Ausgewählter Auszug -
·····

Nach dem alten Kalender beging die ganze Kirche am 24. September das Fest Mariä Barmherzigkeit. Das Fest wird auch als Fest unserer Lieben Frau vom Loskauf der Gefangenen bezeichnet - gemeint sind die Christen, die während des ganzen Mittelalters und der früheren Neuzeit in islamischen Ländern gefangen gehalten wurden, wo sie bis zu ihrem meist frühen Tod als Arbeitssklaven verbraucht wurden.

·····

Gezeigtes Material -
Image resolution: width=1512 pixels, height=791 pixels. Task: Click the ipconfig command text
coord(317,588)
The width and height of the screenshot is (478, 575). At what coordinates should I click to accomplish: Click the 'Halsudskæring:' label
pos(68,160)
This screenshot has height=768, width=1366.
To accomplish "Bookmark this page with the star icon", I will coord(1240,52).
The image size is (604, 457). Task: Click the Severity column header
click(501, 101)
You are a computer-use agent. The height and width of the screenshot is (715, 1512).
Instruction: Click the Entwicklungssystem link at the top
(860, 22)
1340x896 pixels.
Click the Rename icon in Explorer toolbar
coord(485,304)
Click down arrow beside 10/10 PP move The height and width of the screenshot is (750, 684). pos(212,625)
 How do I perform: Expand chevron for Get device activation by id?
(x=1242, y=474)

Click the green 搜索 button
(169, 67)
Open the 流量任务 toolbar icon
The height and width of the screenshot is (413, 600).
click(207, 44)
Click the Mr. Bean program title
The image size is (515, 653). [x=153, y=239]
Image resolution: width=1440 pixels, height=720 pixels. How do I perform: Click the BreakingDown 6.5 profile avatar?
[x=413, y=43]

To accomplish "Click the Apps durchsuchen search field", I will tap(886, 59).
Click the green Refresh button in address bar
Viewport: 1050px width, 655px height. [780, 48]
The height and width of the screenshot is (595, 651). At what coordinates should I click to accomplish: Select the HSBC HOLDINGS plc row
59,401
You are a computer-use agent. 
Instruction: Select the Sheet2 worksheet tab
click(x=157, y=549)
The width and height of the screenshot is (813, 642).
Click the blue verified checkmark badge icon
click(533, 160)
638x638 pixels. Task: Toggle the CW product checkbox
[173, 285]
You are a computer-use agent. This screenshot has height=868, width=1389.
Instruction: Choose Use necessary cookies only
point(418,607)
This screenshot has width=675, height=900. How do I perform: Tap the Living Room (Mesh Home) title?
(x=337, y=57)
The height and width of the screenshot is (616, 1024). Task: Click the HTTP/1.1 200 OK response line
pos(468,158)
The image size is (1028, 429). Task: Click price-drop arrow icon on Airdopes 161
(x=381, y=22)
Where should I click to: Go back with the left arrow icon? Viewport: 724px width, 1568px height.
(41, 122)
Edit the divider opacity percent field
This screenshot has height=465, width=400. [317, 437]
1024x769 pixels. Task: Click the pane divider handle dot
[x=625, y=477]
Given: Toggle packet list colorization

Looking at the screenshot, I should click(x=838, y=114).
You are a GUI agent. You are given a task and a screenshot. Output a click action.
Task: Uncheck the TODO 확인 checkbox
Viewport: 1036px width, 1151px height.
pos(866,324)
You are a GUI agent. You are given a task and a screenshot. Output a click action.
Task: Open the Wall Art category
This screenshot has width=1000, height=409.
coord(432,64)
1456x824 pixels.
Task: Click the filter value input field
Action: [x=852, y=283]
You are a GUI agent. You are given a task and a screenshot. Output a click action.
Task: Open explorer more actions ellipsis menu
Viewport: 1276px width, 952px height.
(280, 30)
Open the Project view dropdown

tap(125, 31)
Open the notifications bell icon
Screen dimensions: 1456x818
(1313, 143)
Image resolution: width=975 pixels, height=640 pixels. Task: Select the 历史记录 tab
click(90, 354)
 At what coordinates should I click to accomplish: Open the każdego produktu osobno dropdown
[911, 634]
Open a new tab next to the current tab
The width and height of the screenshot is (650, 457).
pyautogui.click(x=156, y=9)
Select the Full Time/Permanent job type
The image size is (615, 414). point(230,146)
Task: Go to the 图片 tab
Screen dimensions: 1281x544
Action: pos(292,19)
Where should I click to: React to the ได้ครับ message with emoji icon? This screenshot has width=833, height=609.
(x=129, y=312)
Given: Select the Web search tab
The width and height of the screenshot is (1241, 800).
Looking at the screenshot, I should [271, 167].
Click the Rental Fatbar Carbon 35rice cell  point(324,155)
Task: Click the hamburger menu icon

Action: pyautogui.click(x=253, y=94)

·····

Die Aufgabe -
Führen Sie den Text über das Fest Mariä Barmherzigkeit bitte im Anschluss an seinen letzten Satz weiter. Die Einträge werden hier nicht gebraucht.

Antwort -
Der Abwehrkampf gegen die Mohamedaner hatte im Mittelalter vier Fronten: An erster Stelle natürlich das heilige Land, das mit der Eroberung Jerusalems 638 unter islamische Herrschaft gefallen war. Dann in Nordafrika, das etwa gleichzeitig mit Palästina unterworfen wurden und von wo aus die Expansion im 8. Jahrhundert auf ganz Spanien und Teile Südfrankreichs übergriff. Ab dem 13. Jahrhundert dann Griechenland und der Balkan, wo die Osmanen zunächst unter Umgehung Konstantinopels anscheinend unaufhaltsam vordrangen. Die vierte Front war in diesen Jahrhunderten die gesamte Fläche des Mittelmeers, die von den regulären Flotten islamischer Herrscher ebenso wie von auf eigene Rechnung arbeitenden Piraten und Sklavenjägern unsicher gemacht wurden: Sklavenarbeit und Sklavenhandel waren eine der wesentlichen Grundlagen der islamischen Hochkultur.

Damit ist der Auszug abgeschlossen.